Do You Know Blow?

Do You Know Blow?


 “If you don’t wear lipstick, I can’t talk to you.”

So said Isabella Blow, whose lips always boasted some violent shade of red.

Isabella Delves Broughton, born in 1958, grew up in Cheshire with her parents, two sisters and a half-brother who drowned in the family pool
at a young age. The tragedy was at least partially responsible for her parents’ divorce, which was finalized when Isabella was 14.

“Visionary, conspiratorial, bawdy, inspirational; you couldn’t have invented Issy.” –Hamish

Isabella was sent away to school in Surrey, where she remained until she was 18. In 1979, she moved to New York to study ancient
Chinese art at Columbia University. In New York, she met and became friends with Andy Warhol, Roy Lichtenstein and Michael Basquiat. After a brief stint in Texas, she moved back to New York and became the assistant of Anna Wintour, who
was then the creative director of Vogue.

“Isabella was an otherworldly creature of mythical proportions.” –Ebe Oke

In 1986, Isabella moved back to London to work for Tatler magazine. In London, she discovered Philip Treacy, a student at the Royal
College of Art. Treacy and Isabella became fast friends, and remained so until her death. Isabella was rarely seen without a hat of his design on her head.

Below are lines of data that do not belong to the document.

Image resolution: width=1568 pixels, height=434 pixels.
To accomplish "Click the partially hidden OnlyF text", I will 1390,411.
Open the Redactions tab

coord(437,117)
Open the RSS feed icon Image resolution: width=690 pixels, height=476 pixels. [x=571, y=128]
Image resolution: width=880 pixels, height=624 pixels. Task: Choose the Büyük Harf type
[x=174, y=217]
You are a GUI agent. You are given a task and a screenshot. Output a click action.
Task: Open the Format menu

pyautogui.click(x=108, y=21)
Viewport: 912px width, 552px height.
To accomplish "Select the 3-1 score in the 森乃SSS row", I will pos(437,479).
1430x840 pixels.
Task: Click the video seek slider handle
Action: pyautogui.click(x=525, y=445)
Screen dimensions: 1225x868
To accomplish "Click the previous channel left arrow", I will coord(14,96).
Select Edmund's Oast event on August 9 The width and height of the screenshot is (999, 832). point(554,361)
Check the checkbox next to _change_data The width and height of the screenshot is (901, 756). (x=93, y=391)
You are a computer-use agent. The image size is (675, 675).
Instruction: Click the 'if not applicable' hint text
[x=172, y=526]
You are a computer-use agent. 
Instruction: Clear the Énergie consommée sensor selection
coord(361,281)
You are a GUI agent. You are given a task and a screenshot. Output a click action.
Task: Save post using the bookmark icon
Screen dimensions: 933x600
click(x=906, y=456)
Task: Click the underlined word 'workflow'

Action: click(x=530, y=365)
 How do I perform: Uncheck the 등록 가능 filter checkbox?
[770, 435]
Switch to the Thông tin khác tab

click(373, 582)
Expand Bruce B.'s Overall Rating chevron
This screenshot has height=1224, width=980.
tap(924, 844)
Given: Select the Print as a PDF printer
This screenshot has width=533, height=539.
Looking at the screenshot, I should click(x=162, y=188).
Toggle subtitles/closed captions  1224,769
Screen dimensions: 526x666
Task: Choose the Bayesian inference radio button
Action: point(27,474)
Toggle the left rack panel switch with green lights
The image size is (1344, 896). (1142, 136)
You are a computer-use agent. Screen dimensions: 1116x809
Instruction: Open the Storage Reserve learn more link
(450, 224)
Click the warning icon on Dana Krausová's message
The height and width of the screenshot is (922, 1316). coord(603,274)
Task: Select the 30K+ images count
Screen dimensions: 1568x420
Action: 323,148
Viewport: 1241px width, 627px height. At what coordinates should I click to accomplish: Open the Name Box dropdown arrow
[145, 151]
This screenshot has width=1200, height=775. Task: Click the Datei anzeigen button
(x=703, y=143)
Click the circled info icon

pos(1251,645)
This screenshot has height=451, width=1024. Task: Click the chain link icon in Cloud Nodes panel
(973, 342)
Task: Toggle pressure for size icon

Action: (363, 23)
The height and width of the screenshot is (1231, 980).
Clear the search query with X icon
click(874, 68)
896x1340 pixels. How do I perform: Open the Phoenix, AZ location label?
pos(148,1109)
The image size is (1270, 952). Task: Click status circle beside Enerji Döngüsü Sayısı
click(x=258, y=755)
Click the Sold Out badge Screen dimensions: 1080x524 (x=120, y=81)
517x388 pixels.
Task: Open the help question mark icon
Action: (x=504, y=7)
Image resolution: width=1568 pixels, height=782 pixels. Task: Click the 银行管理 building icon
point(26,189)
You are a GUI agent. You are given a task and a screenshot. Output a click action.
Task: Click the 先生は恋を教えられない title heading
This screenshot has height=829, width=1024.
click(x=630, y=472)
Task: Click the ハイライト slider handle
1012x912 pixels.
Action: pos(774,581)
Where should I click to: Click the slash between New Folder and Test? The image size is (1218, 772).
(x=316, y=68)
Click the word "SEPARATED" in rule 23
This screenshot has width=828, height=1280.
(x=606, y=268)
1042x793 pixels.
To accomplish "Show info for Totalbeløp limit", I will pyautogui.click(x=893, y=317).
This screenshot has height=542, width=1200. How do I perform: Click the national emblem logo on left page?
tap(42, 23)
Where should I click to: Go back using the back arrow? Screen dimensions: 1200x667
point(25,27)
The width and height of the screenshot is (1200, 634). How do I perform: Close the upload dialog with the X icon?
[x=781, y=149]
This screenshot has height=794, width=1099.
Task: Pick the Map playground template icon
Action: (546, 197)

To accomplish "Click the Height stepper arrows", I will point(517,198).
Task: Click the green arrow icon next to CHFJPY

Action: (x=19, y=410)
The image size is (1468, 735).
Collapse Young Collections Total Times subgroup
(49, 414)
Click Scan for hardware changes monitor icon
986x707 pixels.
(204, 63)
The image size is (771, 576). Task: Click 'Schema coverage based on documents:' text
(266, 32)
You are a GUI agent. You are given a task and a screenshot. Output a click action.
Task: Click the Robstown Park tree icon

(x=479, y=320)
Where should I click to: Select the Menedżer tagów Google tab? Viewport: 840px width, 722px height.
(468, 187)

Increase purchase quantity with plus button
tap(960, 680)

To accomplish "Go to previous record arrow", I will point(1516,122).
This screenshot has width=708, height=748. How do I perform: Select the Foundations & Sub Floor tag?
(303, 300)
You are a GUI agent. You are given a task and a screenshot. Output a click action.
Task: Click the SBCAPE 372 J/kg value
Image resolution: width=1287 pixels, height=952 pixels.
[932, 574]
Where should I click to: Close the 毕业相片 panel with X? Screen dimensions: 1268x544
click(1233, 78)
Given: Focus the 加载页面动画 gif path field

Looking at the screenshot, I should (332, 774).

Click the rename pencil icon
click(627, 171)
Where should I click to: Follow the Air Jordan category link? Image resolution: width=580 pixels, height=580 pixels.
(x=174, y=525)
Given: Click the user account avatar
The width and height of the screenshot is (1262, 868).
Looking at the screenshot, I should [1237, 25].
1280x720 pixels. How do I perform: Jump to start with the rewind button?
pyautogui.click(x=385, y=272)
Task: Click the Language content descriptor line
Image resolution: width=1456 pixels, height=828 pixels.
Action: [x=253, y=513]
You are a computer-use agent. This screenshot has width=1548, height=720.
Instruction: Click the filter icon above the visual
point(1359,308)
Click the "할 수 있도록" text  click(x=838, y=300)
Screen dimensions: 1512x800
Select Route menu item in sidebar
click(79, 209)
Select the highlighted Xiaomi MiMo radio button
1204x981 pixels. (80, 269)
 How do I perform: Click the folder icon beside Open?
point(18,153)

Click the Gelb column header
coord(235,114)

“She was unstoppably extravagant; even her jokes were expensive.” –Liza Campbell

Three years after discovering Treacy, Isabella attended the Central Saint Martins graduate show and was blow-n away by the work of student
Alexander McQueen. She bought his entire collection for 5,000 pounds and became his mentor and friend—even letting him set up studio in her basement for a time. Through Treacy and McQueen, she became a kind of voice for creative people without a voice.

“She was a true self-destructive big-hearted eccentric.” –Hussein Chalayan

Isabella left Tatler to work at The Sunday Times but returned in 2001 to be the publication’s fashion editor. There, she gained a reputation
for pushing boundaries. She is responsible for some of fashion’s most subversive and innovative editorial spreads of all time. In one 2004 photo
shoot, she was photographed topless for an editorial entitled “See nipples and die”.

“For me Isabella was what fashion was all about and you can’t be humourless with a lobster on your head.” –Boy George

Isabella suffered from depression and attempted suicide several times before she was successful in 2007. Isabella died in the hospital on
May 7 after drinking weed killer. Glamorous to the end, Issy wore a silver lamé dress at the time of her death.

Perhaps I should explain why I am so moved by Isabella Blow. She was always memorable, glamorously mercurial, and had the kind of vision that most editors would give their best Louboutins for. She suffered from a crippling depression (literally, for a time, as one suicide attempt resulted in the shattering of both of her ankles) that made her feel less than human, yet she became a mentor to many and a legend to all. Although Isabella’s life ended tragically, I still think of her as a beacon of hope, a model of resilience, and an immortal chimerical creature.